------ Recorded data

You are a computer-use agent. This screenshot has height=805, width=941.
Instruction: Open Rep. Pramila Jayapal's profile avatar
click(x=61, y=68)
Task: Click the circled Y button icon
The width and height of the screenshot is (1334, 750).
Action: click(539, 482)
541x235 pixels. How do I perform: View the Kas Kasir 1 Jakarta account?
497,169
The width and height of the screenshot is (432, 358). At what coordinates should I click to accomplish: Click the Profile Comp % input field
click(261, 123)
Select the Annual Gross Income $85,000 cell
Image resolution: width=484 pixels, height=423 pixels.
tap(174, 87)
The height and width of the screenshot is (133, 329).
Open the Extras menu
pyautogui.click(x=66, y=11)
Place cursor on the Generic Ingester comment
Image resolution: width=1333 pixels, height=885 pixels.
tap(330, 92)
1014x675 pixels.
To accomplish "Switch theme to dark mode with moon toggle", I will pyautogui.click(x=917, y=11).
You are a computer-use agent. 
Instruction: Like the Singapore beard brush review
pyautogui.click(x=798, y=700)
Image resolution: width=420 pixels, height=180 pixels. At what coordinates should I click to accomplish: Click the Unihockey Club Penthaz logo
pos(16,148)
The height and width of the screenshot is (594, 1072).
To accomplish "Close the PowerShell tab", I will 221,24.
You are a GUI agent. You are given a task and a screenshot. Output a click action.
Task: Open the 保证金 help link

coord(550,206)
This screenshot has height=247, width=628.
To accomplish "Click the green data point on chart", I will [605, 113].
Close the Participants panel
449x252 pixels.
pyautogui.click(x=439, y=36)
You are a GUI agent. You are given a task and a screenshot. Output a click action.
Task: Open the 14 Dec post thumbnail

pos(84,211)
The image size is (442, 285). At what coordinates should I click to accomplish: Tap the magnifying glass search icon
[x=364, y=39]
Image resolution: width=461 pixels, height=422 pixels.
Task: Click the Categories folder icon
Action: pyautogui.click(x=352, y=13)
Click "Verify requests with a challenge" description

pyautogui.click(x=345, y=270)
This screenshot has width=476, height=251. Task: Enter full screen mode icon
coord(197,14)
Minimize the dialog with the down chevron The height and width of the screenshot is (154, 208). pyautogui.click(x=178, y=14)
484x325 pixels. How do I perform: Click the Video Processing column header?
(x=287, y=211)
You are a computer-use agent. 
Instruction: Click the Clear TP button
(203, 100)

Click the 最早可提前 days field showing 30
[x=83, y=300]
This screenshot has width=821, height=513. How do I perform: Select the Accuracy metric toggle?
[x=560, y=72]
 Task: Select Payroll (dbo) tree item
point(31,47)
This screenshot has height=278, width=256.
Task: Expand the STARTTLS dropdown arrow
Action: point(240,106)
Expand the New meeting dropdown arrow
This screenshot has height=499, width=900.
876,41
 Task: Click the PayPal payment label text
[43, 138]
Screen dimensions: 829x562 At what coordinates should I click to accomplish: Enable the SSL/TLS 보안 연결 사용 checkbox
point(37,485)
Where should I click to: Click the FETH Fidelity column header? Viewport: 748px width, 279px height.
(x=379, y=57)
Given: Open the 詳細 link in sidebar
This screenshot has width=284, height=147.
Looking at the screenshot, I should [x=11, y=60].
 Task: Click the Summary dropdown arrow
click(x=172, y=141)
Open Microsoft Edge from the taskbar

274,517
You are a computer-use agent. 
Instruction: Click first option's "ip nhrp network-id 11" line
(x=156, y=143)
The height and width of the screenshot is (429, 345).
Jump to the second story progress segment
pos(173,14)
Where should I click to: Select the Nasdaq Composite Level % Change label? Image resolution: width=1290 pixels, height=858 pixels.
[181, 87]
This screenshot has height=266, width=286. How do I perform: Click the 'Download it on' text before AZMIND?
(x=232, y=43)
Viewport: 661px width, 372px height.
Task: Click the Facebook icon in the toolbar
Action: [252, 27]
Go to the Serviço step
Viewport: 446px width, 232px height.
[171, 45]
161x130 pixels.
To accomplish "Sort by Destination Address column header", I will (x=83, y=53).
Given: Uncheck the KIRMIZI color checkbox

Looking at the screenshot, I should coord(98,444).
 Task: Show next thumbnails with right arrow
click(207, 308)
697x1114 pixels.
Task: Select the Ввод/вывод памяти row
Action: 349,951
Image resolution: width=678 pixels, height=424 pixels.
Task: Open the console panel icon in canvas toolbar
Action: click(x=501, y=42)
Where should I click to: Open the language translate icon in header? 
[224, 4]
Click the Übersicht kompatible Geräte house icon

------------

Requirement »
Output the records in full, exactly.

Exercise solution »
You are a computer-use agent. This screenshot has height=805, width=941.
Instruction: Open Rep. Pramila Jayapal's profile avatar
click(x=61, y=68)
Task: Click the circled Y button icon
The width and height of the screenshot is (1334, 750).
Action: click(539, 482)
541x235 pixels. How do I perform: View the Kas Kasir 1 Jakarta account?
497,169
The width and height of the screenshot is (432, 358). At what coordinates should I click to accomplish: Click the Profile Comp % input field
click(261, 123)
Select the Annual Gross Income $85,000 cell
Image resolution: width=484 pixels, height=423 pixels.
tap(174, 87)
The height and width of the screenshot is (133, 329).
Open the Extras menu
pyautogui.click(x=66, y=11)
Place cursor on the Generic Ingester comment
Image resolution: width=1333 pixels, height=885 pixels.
tap(330, 92)
1014x675 pixels.
To accomplish "Switch theme to dark mode with moon toggle", I will pyautogui.click(x=917, y=11).
You are a computer-use agent. 
Instruction: Like the Singapore beard brush review
pyautogui.click(x=798, y=700)
Image resolution: width=420 pixels, height=180 pixels. At what coordinates should I click to accomplish: Click the Unihockey Club Penthaz logo
pos(16,148)
The height and width of the screenshot is (594, 1072).
To accomplish "Close the PowerShell tab", I will 221,24.
You are a GUI agent. You are given a task and a screenshot. Output a click action.
Task: Open the 保证金 help link

coord(550,206)
This screenshot has height=247, width=628.
To accomplish "Click the green data point on chart", I will [605, 113].
Close the Participants panel
449x252 pixels.
pyautogui.click(x=439, y=36)
You are a GUI agent. You are given a task and a screenshot. Output a click action.
Task: Open the 14 Dec post thumbnail

pos(84,211)
The image size is (442, 285). At what coordinates should I click to accomplish: Tap the magnifying glass search icon
[x=364, y=39]
Image resolution: width=461 pixels, height=422 pixels.
Task: Click the Categories folder icon
Action: pyautogui.click(x=352, y=13)
Click "Verify requests with a challenge" description

pyautogui.click(x=345, y=270)
This screenshot has width=476, height=251. Task: Enter full screen mode icon
coord(197,14)
Minimize the dialog with the down chevron The height and width of the screenshot is (154, 208). pyautogui.click(x=178, y=14)
484x325 pixels. How do I perform: Click the Video Processing column header?
(x=287, y=211)
You are a computer-use agent. 
Instruction: Click the Clear TP button
(203, 100)

Click the 最早可提前 days field showing 30
[x=83, y=300]
This screenshot has width=821, height=513. How do I perform: Select the Accuracy metric toggle?
[x=560, y=72]
 Task: Select Payroll (dbo) tree item
point(31,47)
This screenshot has height=278, width=256.
Task: Expand the STARTTLS dropdown arrow
Action: point(240,106)
Expand the New meeting dropdown arrow
This screenshot has height=499, width=900.
876,41
 Task: Click the PayPal payment label text
[43, 138]
Screen dimensions: 829x562 At what coordinates should I click to accomplish: Enable the SSL/TLS 보안 연결 사용 checkbox
point(37,485)
Where should I click to: Click the FETH Fidelity column header? Viewport: 748px width, 279px height.
(x=379, y=57)
Given: Open the 詳細 link in sidebar
This screenshot has width=284, height=147.
Looking at the screenshot, I should [x=11, y=60].
 Task: Click the Summary dropdown arrow
click(x=172, y=141)
Open Microsoft Edge from the taskbar

274,517
You are a computer-use agent. 
Instruction: Click first option's "ip nhrp network-id 11" line
(x=156, y=143)
The height and width of the screenshot is (429, 345).
Jump to the second story progress segment
pos(173,14)
Where should I click to: Select the Nasdaq Composite Level % Change label? Image resolution: width=1290 pixels, height=858 pixels.
[181, 87]
This screenshot has height=266, width=286. How do I perform: Click the 'Download it on' text before AZMIND?
(x=232, y=43)
Viewport: 661px width, 372px height.
Task: Click the Facebook icon in the toolbar
Action: [252, 27]
Go to the Serviço step
Viewport: 446px width, 232px height.
[171, 45]
161x130 pixels.
To accomplish "Sort by Destination Address column header", I will (x=83, y=53).
Given: Uncheck the KIRMIZI color checkbox

Looking at the screenshot, I should coord(98,444).
 Task: Show next thumbnails with right arrow
click(207, 308)
697x1114 pixels.
Task: Select the Ввод/вывод памяти row
Action: 349,951
Image resolution: width=678 pixels, height=424 pixels.
Task: Open the console panel icon in canvas toolbar
Action: click(x=501, y=42)
Where should I click to: Open the language translate icon in header? 
[224, 4]
Click the Übersicht kompatible Geräte house icon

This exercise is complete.